The system generates incorrect resuts when multiple document libraries exist in a project
Applies to: 2.2.0 and later
Incorrect results are noticed intermittently when multiple document libraries exist in a project. Therefore, it is recommended to have one document library per project.
Limitations during Text-to-SQL conversion
Applies to: 2.2.0 and later
The following limitations are observed with Text to SQL conversion:
- Semantic matching of the schema - The LLM does not correctly match columns with semantic similarity.
- Wrong dialect for date queries.
Limitation for the SQL execution inside the retrieval service
Applies to: 2.2.0 and later
The SQL execution inside the retrieval service fails when multiple presto connections, catalogs, or schemas are used across multiple document sets in a Document Library.
ACL-enabled data enrichment may fail during ingestion
Applies to: 2.2.0 and later
With ACL enabled, the data enrichment may fail during Ingestion with the following Warning message: computing vectors for asset failed with error.
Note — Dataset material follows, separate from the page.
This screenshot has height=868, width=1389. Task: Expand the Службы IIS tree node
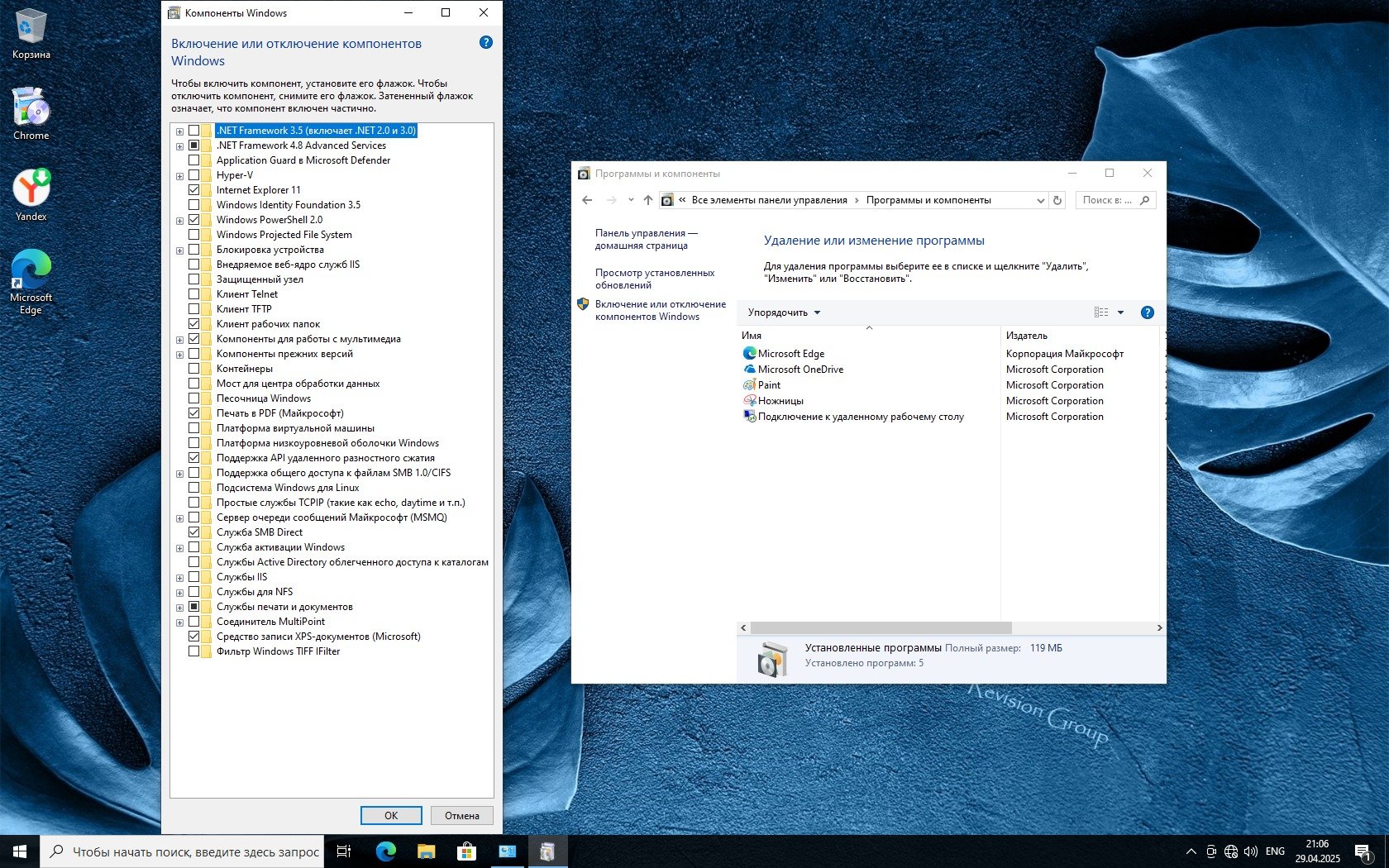point(179,577)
This will be fixed in the upcoming release.
Limitations in Customizable Schema Support in Milvus
Applies to: 2.2.0 and later
Milvus currently imposes the following limitations on customizable schema support:
- Each collection must include at least one vector field.
- A primary key field is required.
Retrieval service behavior: Milvus hybrid search across all vector fields
When multiple vector fields are defined in a collection, Retrieval Service performs a Milvus hybrid search across all of them regardless of their individual relevance to the query.
Ensuring data governance with the document_id field
A document_id field is required to ensure proper data governance and to enable correlation between vector and SQL-based data.
Pipeline extracts incorrect values
Applies to: 2.2.0 and later
The pipeline extracts malformed or irrelevant data, such as including “thru 2025” in the Year field or pulling random text into document_title and name fields.
System merges multiple entities into One column
Applies to: 2.2.0 and later
The system combines distinct entities like GSTIN and State into a single column, reducing data granularity and usability.
Pipeline assigns incorrect data types
Applies to: 2.2.0 and later
The pipeline stores numeric and date fields (for example, deal_size, year) as VARCHAR instead of INT or DATE, which impacts query performance and validation.
System fails to transform values appropriately
Applies to: 2.2.0 and later
The system does not convert shorthand values (for example, 30K to 30000) or standardize currency formats (for example, $39M), affecting data consistency.
Extraction process handles null values inconsistently
Applies to: 2.2.0 and later
The extraction process inserts the string “None” instead of actual null values, which breaks SQL logic and affects data integrity.
SQL Generation Logic Produces Faulty Queries Due to Improper Casting and Schema Confusion
Applies to: 2.2.0 and later
The SQL generation process fails when it uses incorrect casting methods (for example, CAST(REPLACE, ',') without handling symbols like $, and struggles with duplicate columns, resulting in
invalid or unusable queries.
Spark allows application submission with locally uploaded data assets
Applies to: 2.2.1 and later
You can create data assets either by uploading files from a local source, or by importing files from connections within the project. However, Spark applications are only compatible with data assets that are uploaded locally. If a Spark job attempts to use a data asset imported from a connection, the job fails to run.